3rd January 2019 / United Kingdom
Brexit - The cold reality of Theresa May's game of poker

By TruePublica Editor: Can you imagine if the Labour party had suggested a change of economic policy in a manifesto that would involve the nation to lose £770 billion in revenue in just ten years? For perspective, this is about 20 years worth of spending on national defence – or 62 years of funding the police in Britain at current rates of expenditure.

 

It is difficult to overstate the mess that UK politics is in right now. There is now less than three months to go for the real possibility of leaving the EU with No Deal. Companies, operating businesses in the face of a government frozen by its own ineptitude have given up trying to work out what might happen. They are already making decisions to move jobs abroad to avoid the impact of that outcome. It is obvious that from that alone, the living standards of everyone in the UK will likely fall in some way. Rather than trying to convince these companies to stay, the government is actually urging them and British citizens to plan for No Deal. Billions of taxpayer’s money is already being spent to plan for a disaster that the government could stop in an instant by revoking the now famous Article 50.

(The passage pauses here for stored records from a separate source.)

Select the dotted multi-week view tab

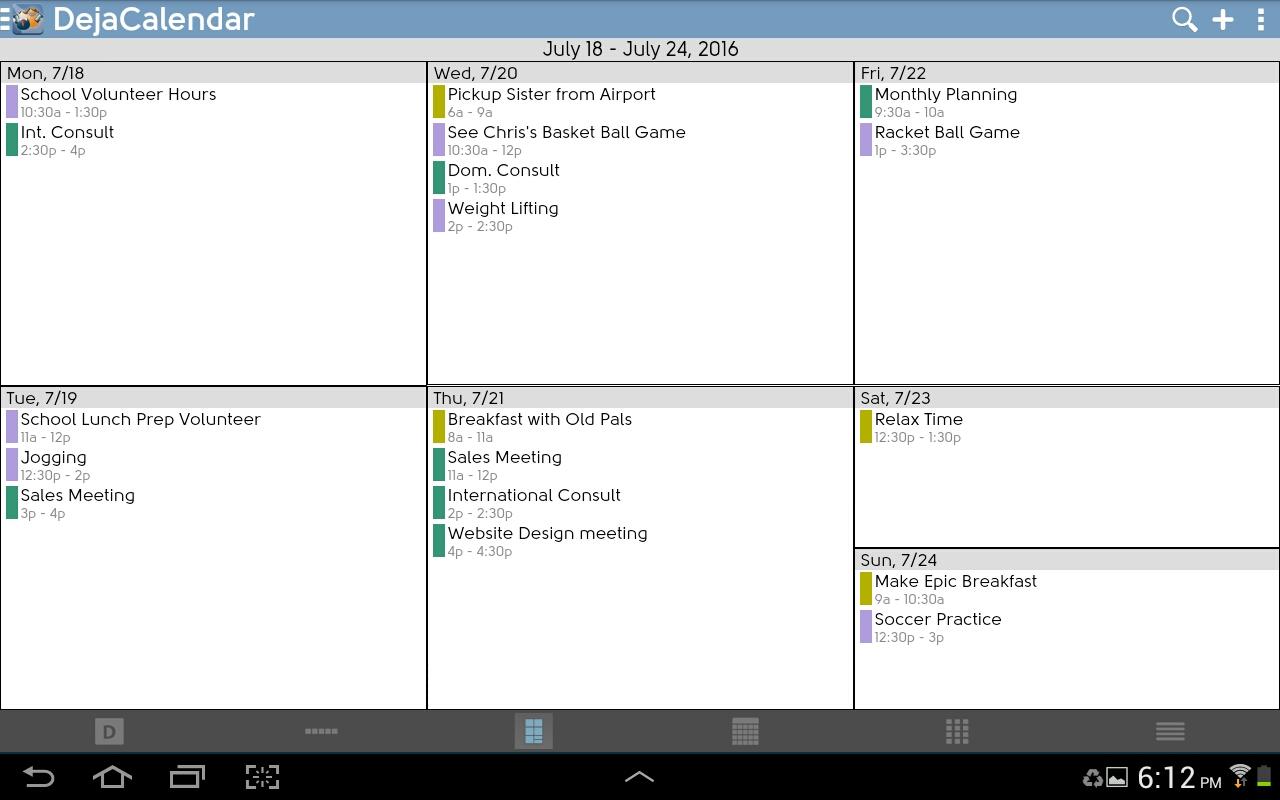321,731
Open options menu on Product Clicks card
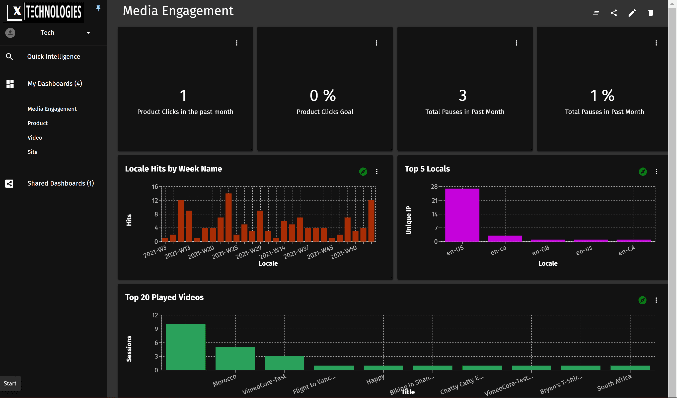677x398 pixels. (236, 43)
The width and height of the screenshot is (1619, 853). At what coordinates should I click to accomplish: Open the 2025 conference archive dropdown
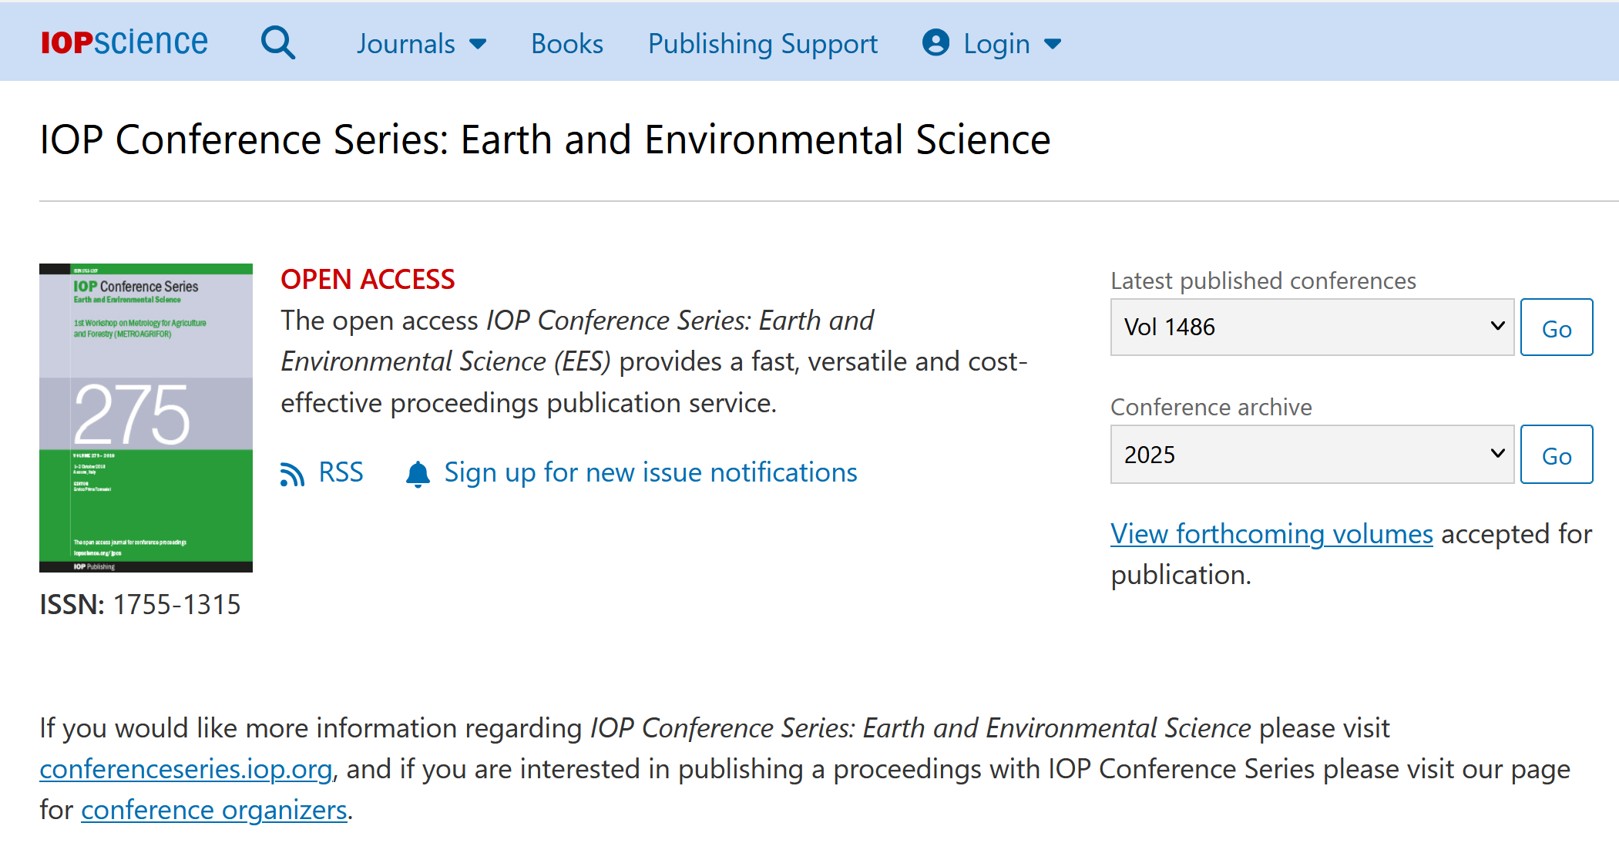click(x=1311, y=455)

In this, a magic money tree has just appeared, even though there clearly was not one when it came to paying NHS staff basic inflation pay awards. Or indeed the countless austerity measures the Tories dished out to claw back the cost of a criminal banking system that itself had bankrolled the … The Conservative Party.

So in plain speak, the story of Brexit has, in fact, ended up like this. The government, headed up by a PM who lost a snap election are now conjuring up money we don’t have to plan for an economic disaster that they will allow to be inflicted on the country that they govern in the first place.

I have said for a long time now, Theresa May is an authoritarian. Every man, woman and child have become political prisoners whilst she blackmails parliament. Her government is prepared to risk a full disorderly no-deal Brexit if parliament does not back her deal. And even if her deal goes ahead, the loss of GDP has now been calculated at £770 billion over the following decade, not the £100 billion that the mainstream media has published. Heaven only knows what the loss to the nation would be if Britain crashes out of the EU with no deal – called a hard-Brexit, that the Brexiteers so dream of.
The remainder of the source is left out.